DC riu negando com a cabeça e o irmão gargalhou.

“Ele realmente quis fazer surpresa, hein?” Nimbus comentou.

O cliente observou a moça por alguns segundos, que não deu muita atenção ao olhar dele.

“Imagino que você devia estar em outro lugar.” comentou e ela assentiu.

“Sim, estava… com alguns amigos.” respondeu e ele riu.

“Deixa eu adivinhar… festa universitária.” chutou e a moça acabou rindo.

“Também. Sexta-feira à noite e fora do expediente, a gente se diverte mais.” brincou e o rapaz abriu um sorriso.
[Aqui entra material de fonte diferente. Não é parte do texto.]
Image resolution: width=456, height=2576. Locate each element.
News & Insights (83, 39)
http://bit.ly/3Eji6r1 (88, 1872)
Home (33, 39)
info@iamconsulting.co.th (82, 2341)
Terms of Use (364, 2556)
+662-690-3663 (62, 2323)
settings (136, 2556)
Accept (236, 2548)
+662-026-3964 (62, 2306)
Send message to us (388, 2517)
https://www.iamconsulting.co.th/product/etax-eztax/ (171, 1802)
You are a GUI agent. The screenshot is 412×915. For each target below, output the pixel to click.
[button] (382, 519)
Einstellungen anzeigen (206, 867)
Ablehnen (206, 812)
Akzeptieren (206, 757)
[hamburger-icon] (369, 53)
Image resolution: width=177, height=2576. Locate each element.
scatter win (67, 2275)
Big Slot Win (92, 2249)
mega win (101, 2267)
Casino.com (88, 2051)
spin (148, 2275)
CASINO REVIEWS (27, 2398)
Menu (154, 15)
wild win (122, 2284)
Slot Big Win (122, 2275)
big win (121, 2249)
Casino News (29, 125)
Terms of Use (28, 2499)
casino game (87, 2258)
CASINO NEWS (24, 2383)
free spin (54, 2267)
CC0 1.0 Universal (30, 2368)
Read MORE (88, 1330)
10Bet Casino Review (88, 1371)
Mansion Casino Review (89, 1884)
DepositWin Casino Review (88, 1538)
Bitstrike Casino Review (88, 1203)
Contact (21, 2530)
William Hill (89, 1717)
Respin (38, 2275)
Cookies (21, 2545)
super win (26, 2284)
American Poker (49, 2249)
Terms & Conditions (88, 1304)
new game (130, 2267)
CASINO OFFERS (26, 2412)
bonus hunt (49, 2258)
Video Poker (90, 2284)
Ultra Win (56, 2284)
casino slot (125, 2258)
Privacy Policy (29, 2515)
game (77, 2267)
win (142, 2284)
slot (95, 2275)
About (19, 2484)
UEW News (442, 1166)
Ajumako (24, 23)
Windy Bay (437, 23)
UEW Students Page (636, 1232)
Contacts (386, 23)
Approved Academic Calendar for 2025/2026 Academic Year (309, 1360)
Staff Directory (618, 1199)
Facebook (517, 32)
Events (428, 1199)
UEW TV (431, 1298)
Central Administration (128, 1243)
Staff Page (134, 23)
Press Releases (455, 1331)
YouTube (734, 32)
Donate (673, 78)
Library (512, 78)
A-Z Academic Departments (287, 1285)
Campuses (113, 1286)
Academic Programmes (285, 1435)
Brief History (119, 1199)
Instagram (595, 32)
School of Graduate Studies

“Eu concordo com você. Bom, ao que tudo indica, nós dois temos outros planos pra hoje, então acho que vale mais a pena ficarmos no básico, pra você não perder viagem.” sugeriu e a moça assentiu.

“Beleza. Eu preciso de mais detalhes do seu objetivo com esse mini doc e pelo menos um pouco sobre horários e autorizações, assim facilita minha organização.” ela falou pegando o celular para anotar.

“Ele teve a proeza de abandonar um show por puro capricho e ainda xingar o organizador do evento. Isso acabou viralizando e deu problema com a mídia. Ainda tem fãs do lado dele, mas deu problema com contratantes, o que complica pro nosso lado. Então o objetivo é limpar a carreira dele.” Nimbus explicou.

“Não era puro capricho, era um protesto. Mas assumo que poderia ter feito de outro jeito.” DC se defendeu.

Milena assentiu.

“Beleza… e como são seus horários? Pra eu me organizar.” ela perguntou.

“Como são os seus?” ele devolveu a pergunta.

“Ah… eu estudo todos os dias de manhã, mas apenas de segunda também é à tarde. Estou na Dream às tardes e início de noite de terça e sexta, o dia inteiro aos sábados e às vezes apareço lá em algumas quartas ou quintas em casos emergenciais. Aos domingos, eu descanso de tudo.” respondeu.

“Uau!” ele disse e ela riu.

“Você teria problemas com exclusividade? Que assim daria pra você se preocupar só com esse mini documentário e com seus estudos. Posso falar com o Grózny se for o caso.” Nimbus perguntou.

“Acho uma ótima ideia. Assim podemos fazer algo com mais tranquilidade e detalhes. Aí que entramos nas autorizações. Até onde você quer se expor, Maurício?” ela perguntou séria.

“Ah… não tenho problemas com exposição. O que for preciso, eu faço.” respondeu.

“Ótimo! Amanhã podemos começar a delimitar melhor as coisas. Vocês têm o prazo?” ela perguntou.

“Durante um mês, você fará parte da vida desse esquisitão.” Nimbus zombou, apontando para o irmão.

“Não assusta a menina!” ele disse e ela riu.

“Bom, nos vemos amanhã pra começarmos a te reerguer! Aproveite sua última noite sem uma câmera por perto. Vou te passar meu contato, Nimbus.” ela disse e DC sorriu.

“Até amanhã, chefe!” despediu-se.

Milena deixou o prédio com um riso. DC, por sua vez, voltou a meditar.

“Tente não ser insuportável com ela. Ainda mais sabendo que ela nem mesmo sabia o que ia fazer.” Nimbus alertou.

“Acho que pode ser uma jornada de descobertas para nós dois.” falou de olhos fechados e o irmão riu.

“Em um mês com você, essa menina vai endoidar.” comentou deitando-se no sofá.

O restante da noite passou depressa, logo a manhã de sábado clareava a cidade, trazendo consigo conversas e dor de cabeça.